“The Best Is The Enemy Of The Good” ~ Voltaire, A wise Italian
Good morning friends. The title of this morning’s post is from the opening line of a poem by Voltaire entitled, “A wise Italian”. As a very creative person my drive for perfection often leaves me miserable. One minute I’m in awe, the next minute I’m tearing it apart again. However, I noticed that as I grew older, I am not as cruel with myself as I used to be; as a result, I have developed strategies that enable me to stop wisely. The quest for perfection is not of itself the problem, the motive is the one to be brought up for cross examination. Our motives play a big role in what we do, and it has a very interesting way of providing satisfaction or despair.
With that in mind, let us consider this passage from one of Luke’s letters:
Now a certain Jew named Apollos, born at Alexandria, an eloquent man and mighty in the Scriptures, came to Ephesus. This man had been instructed in the way of the Lord; and being fervent in spirit, he spoke and taught accurately the things of the Lord, though he knew only the baptism of John. So he began to speak boldly in the synagogue. When Aquila and Priscilla heard him, they took him aside and explained to him the way of God more accurately. And when he desired to cross to Achaia, the brethren wrote, exhorting the disciples to receive him; and when he arrived, he greatly helped those who had believed through grace; for he vigorously refuted the Jews publicly, showing from the Scriptures that Jesus is the Christ.
Apollos was very good at what he knew, albeit limited, but his passion and drive kept him innovative and relevant. He was able to engage effectively, putting forward a very convincing case for what he knew and believed. Then through divine providence his
gift finally made room for him
He found favour with Priscilla and Aquila.

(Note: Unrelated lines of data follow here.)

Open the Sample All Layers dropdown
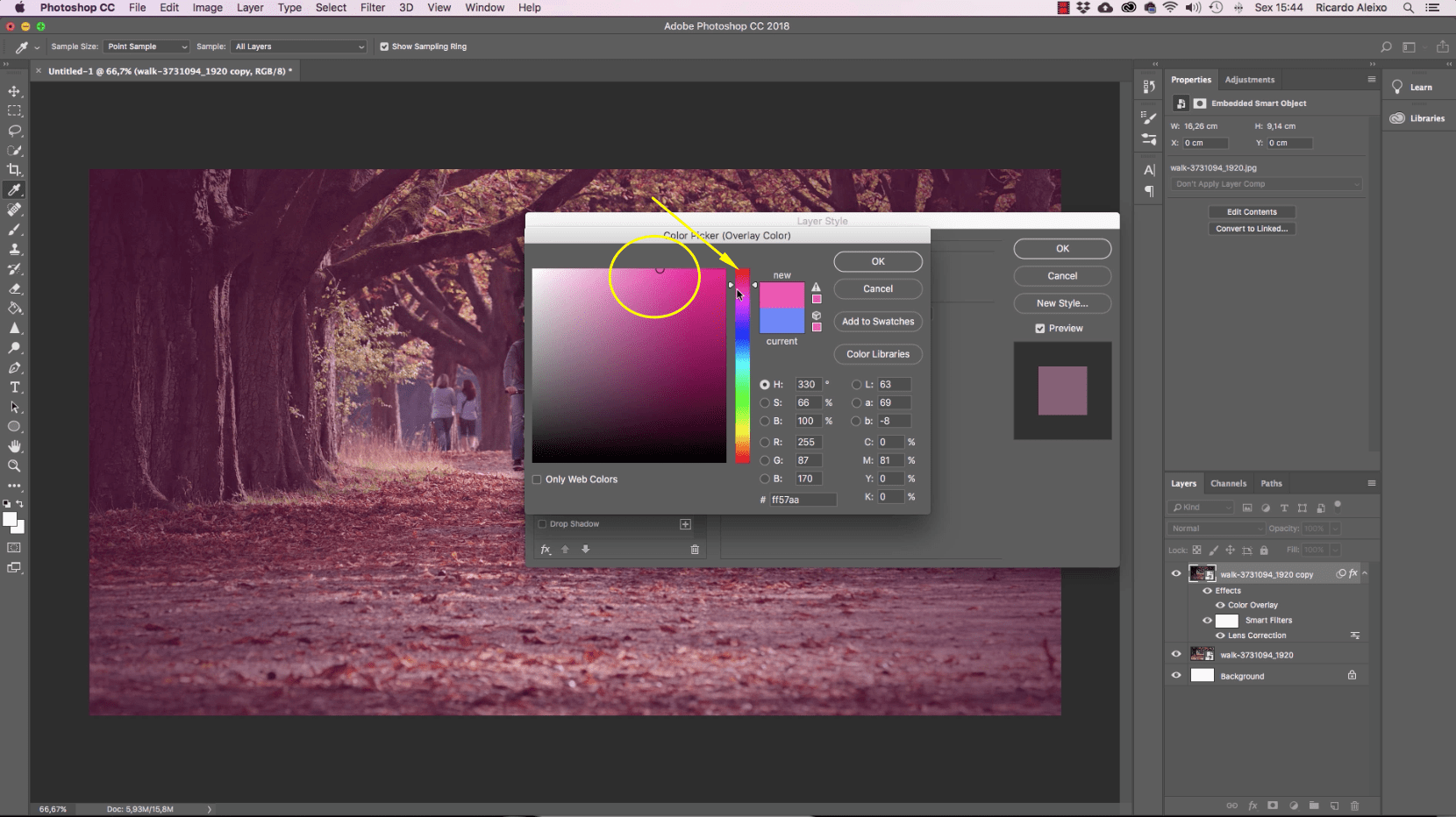The image size is (1456, 817). coord(299,46)
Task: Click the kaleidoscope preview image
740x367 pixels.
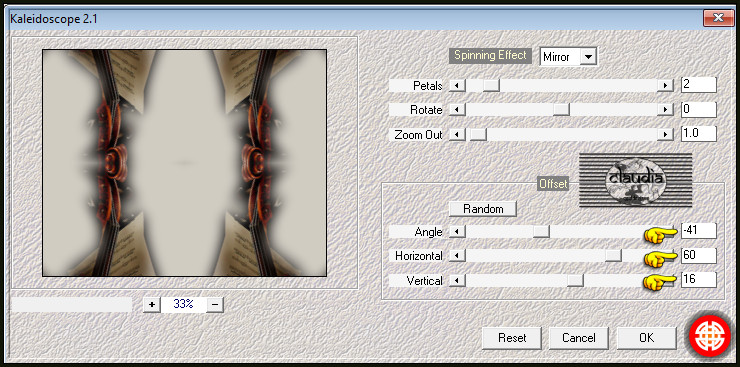Action: [185, 163]
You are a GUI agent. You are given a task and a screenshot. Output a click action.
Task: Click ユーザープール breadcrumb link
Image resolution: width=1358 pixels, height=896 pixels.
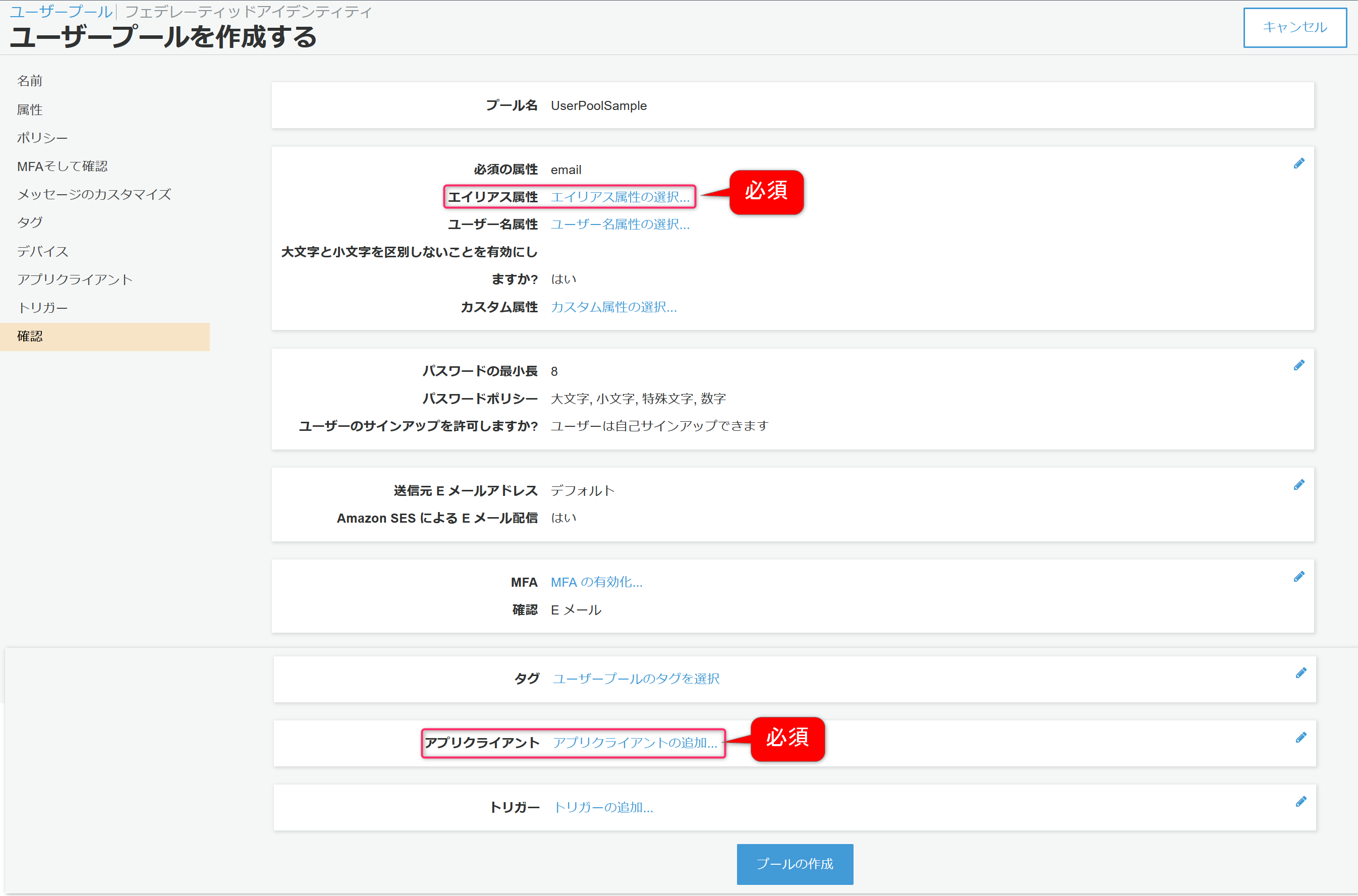coord(61,12)
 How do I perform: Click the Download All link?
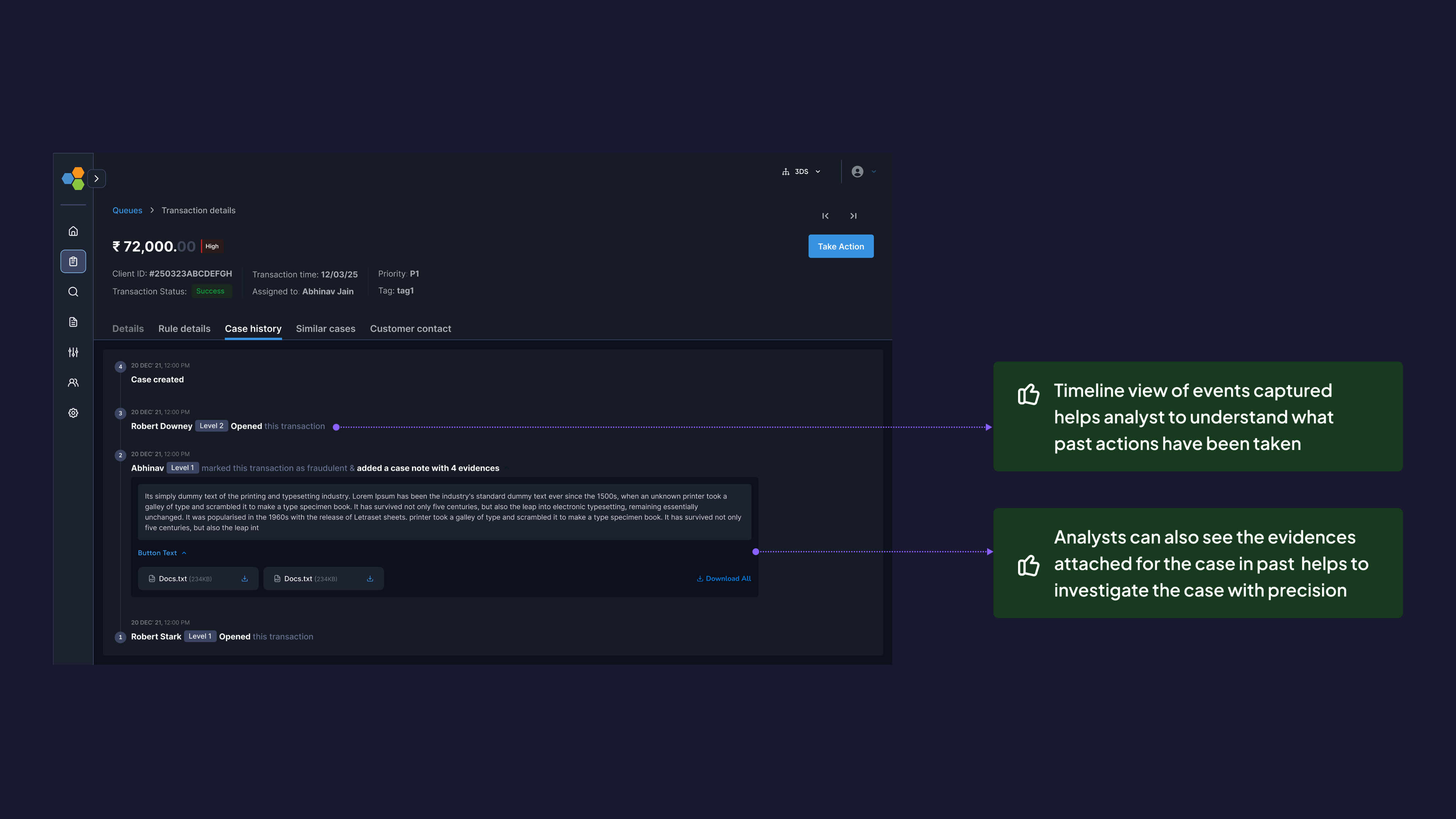coord(723,579)
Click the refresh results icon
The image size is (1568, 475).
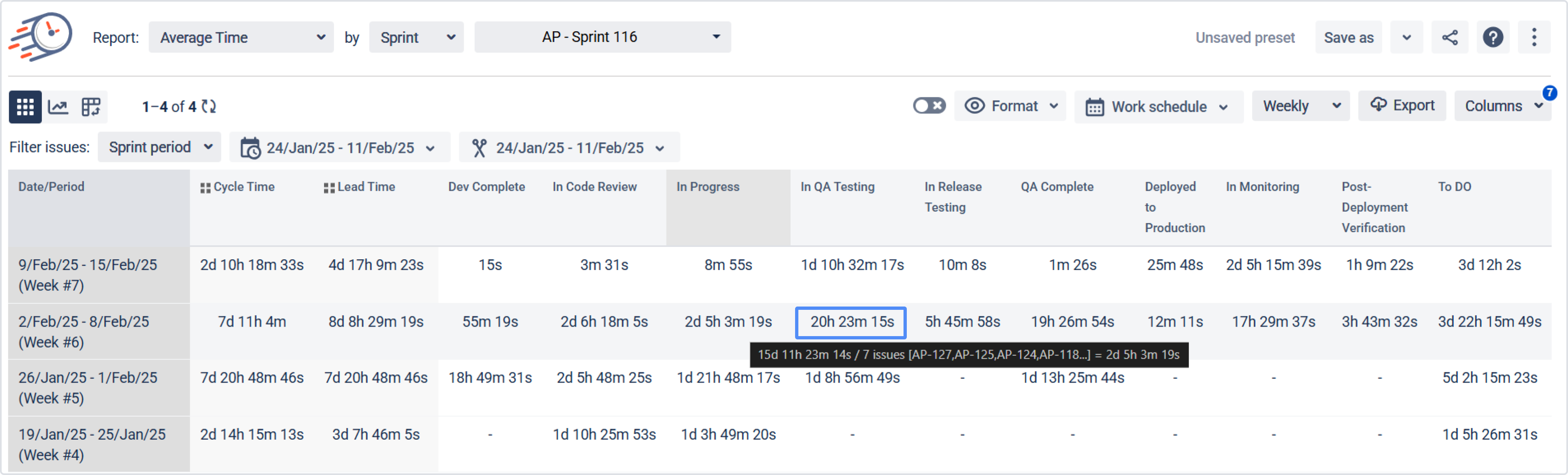click(x=209, y=106)
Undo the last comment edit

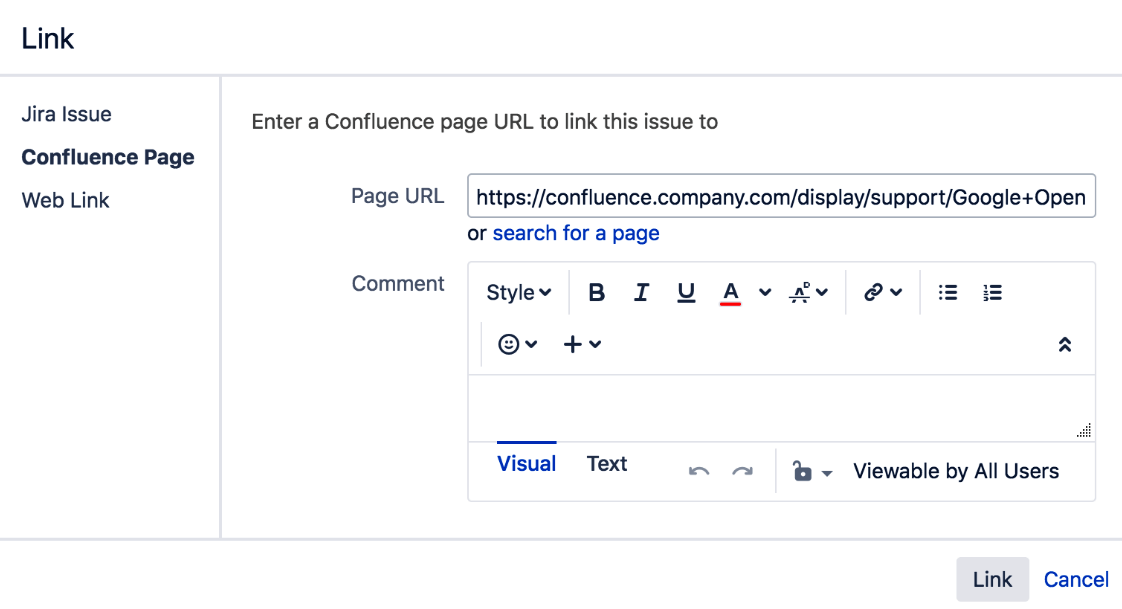698,472
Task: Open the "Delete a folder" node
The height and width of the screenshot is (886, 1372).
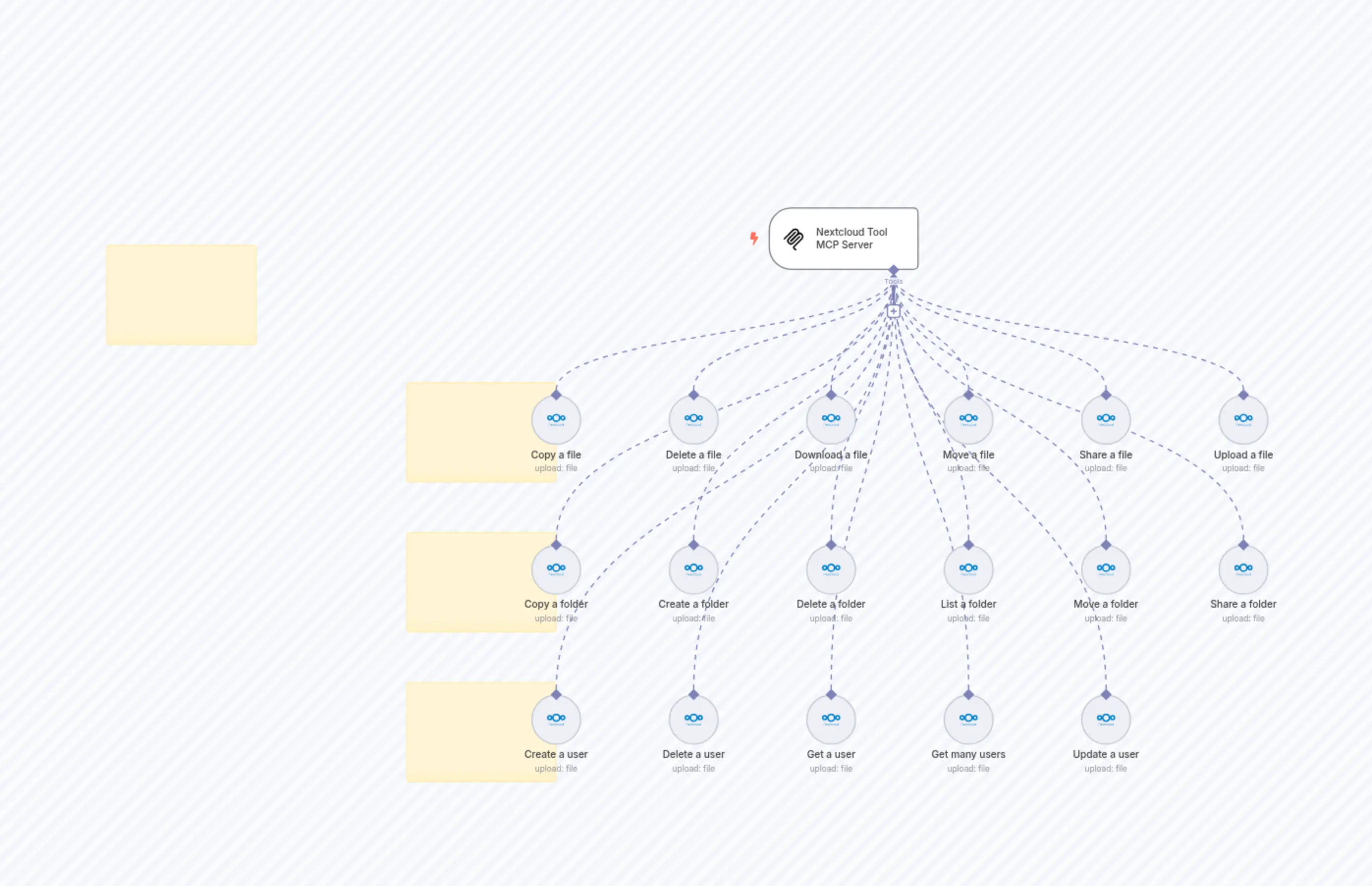Action: (x=830, y=569)
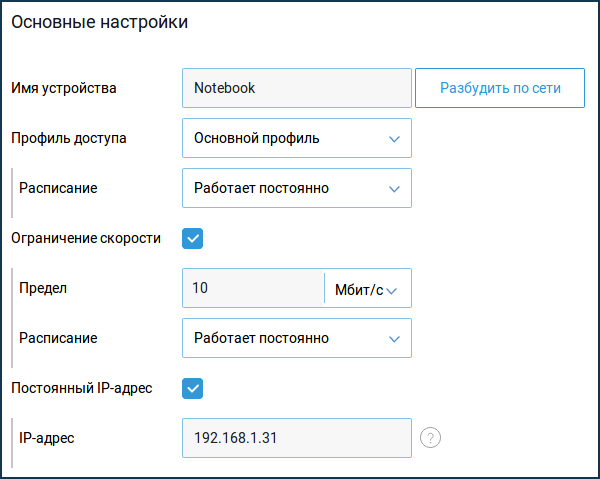Click the help question mark beside IP address

click(x=431, y=438)
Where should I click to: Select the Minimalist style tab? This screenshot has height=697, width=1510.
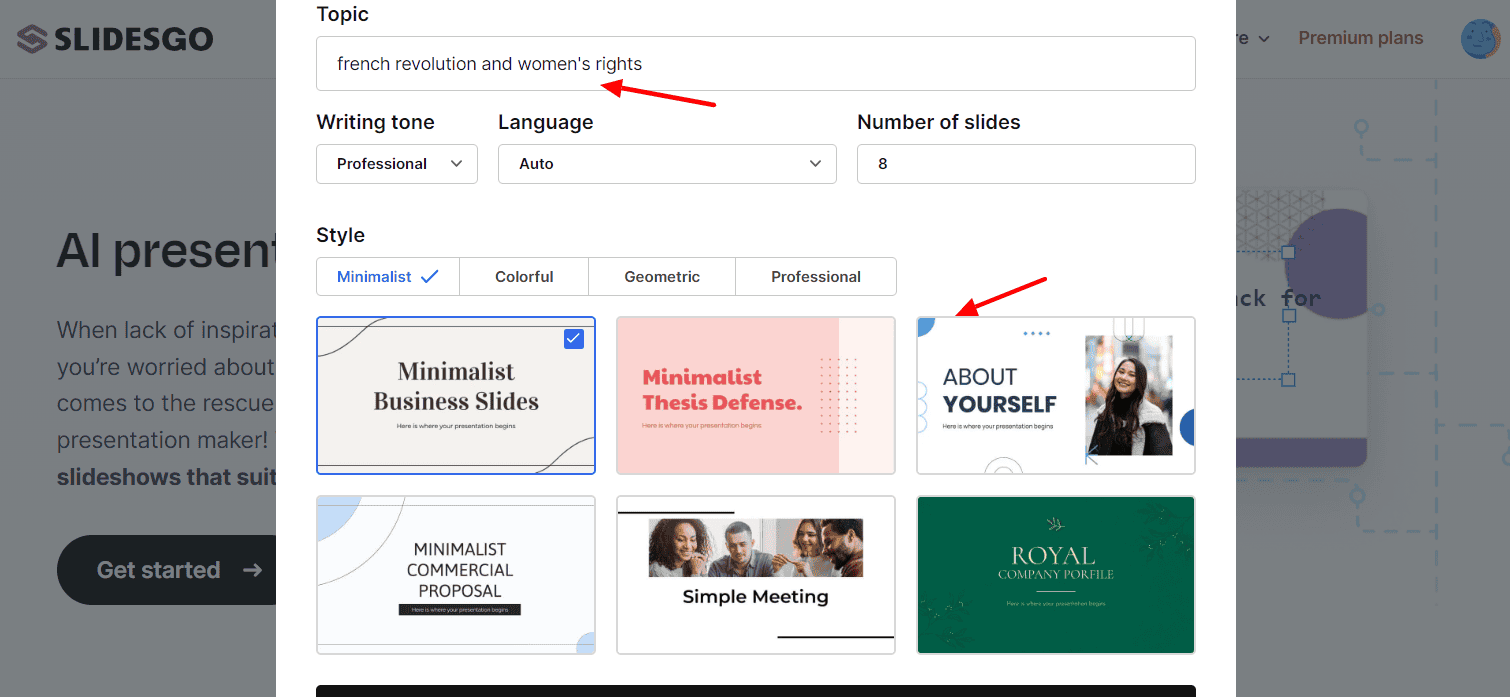click(x=387, y=277)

He was humble enough to appreciate their investment in his ministry, and through their love and mentorship, his work was greatly enhanced.
I guess the secret is to start where we are, and to make the most of what we have. As long as our motivation is good, our work will be pleasing to God and it will provide benefits to humanity; thereby withstanding the tests of time. Dear friends, in God’s kingdom it’s all about His purpose, and not our ego. Paul made this very interesting statement in his effort to encourage friends in Corinth to be mindful of the motivation behind their work:
each one’s work will become clear; for the Day will declare it, because it will be revealed by fire; and the fire will test each one’s work, of what sort it is.
In closing I’ll leave you with this thought from the book of proverbs. It has always served as a yardstick for appraisal of what I do:
Do you see a man who excels in his work? He will stand before kings; he will not stand before unknown men.
I pray that our work will stand before the King of kings on His return. Amen.